Il Consiglio di Stato, con la sentenza n. 2966 del 15 luglio 2016, si è occupato proprio di questa questione, fornendo alcune interessanti precisazioni in proposito.
Nel caso di specie, la Prefettura di Genova aveva confermato, nei confronti dell’appellante, il divieto di detenere armi e munizioni, in applicazione dell’art. 39 del testo unico n. 773 del 1931.
Il soggetto in questione impugnava tale provvedimento dinanzi al T.A.R. Liguria, il quale accoglieva il relativo ricorso.
Il Ministero dell’Interno, quindi, presentava appello dinanzi al Consiglio di Stato, chiedendo che, in riforma della sentenza di primo grado, il ricorso fosse respinto, in quanto la Prefettura, a detta del Ministero, avrebbe adeguatamente valutato i fatti emersi nel corso del procedimento.

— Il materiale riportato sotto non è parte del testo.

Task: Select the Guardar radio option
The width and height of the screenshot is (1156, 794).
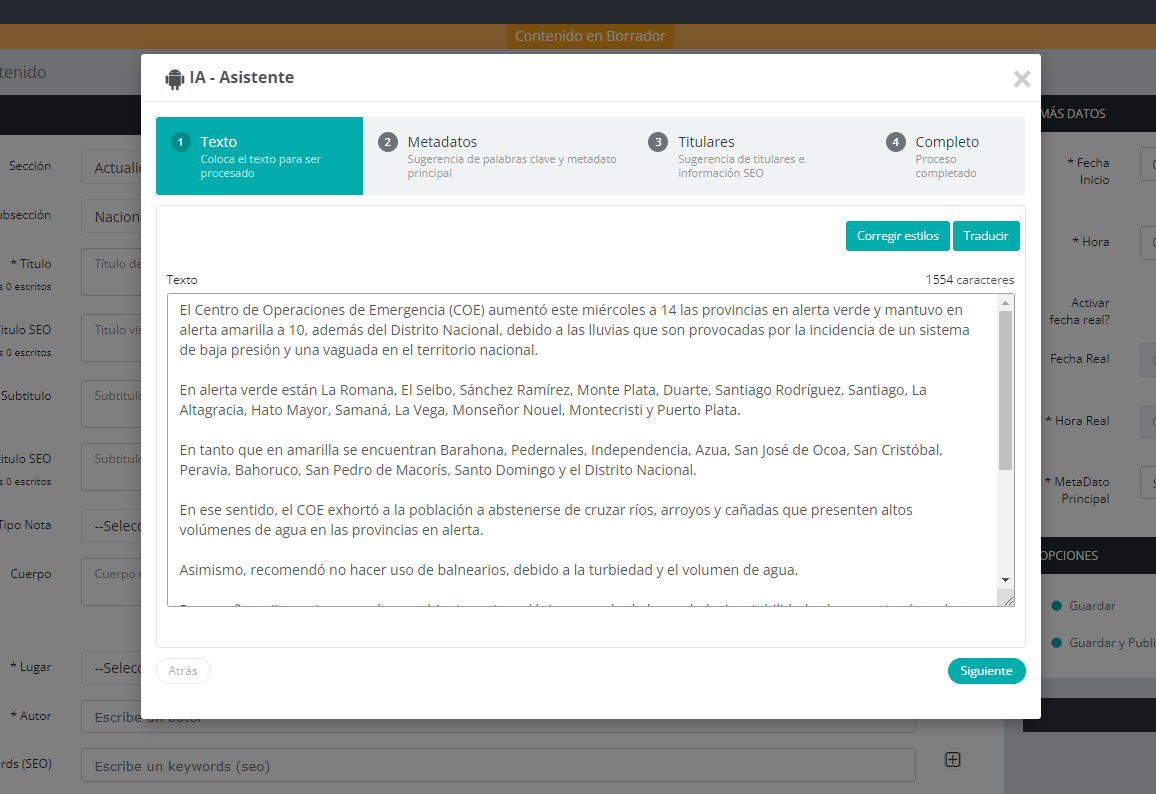Action: click(x=1056, y=606)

Il Consiglio di Stato riteneva, effettivamente, di dover aderire alle argomentazioni svolte dal Ministero ricorrente, accogliendo il relativo ricorso.
Osserva il Consiglio, infatti, che il testo unico sopra citato individua i casi in cui l’autorità amministrativa ha il potere di vietare la detenzione di armi e munizioni, laddove sia riscontrabile una capacità del soggetto interessato di abusarne o qualora sia valutata l’assenza di “buona condotta” da parte del medesimo, il quale voglia detenere le armi al fine di commettere fatti che, “pure se estranei alla gestione delle armi, munizioni e materie esplodenti (…), non rendano meritevoli di ottenere o mantenere la licenza polizia”, con la precisazione che non occorre, al riguardo, “un giudizio di pericolosità sociale dell’interessato”.
Nel caso di specie, rileva il Consiglio di Stato come la Prefettura avesse riscontrato “l’esistenza di un aspro dissidio” tra l’interessato e un suo condomino, “sfociato in reciproche denunce”, con la conseguenza che ciò appariva “sufficiente a suscitare ragionevoli dubbi circa l’assenza di serene relazioni civili con gli altri consociati”.
Di conseguenza, secondo il Consiglio di Stato, risultava “del tutto ragionevole” la valutazione della Prefettura, la quale “ha inteso evitare che la situazione possa degenerare, vietando la detenzione di armi e munizioni nei confronti di chi sia comunque coinvolto in contrasti coi vicini”.
Alla luce di tali considerazioni, il Consiglio di Stato riteneva di dover accogliere l’appello presentato dal Ministero dell’Interno, condannando la controparte al pagamento delle spese processuali.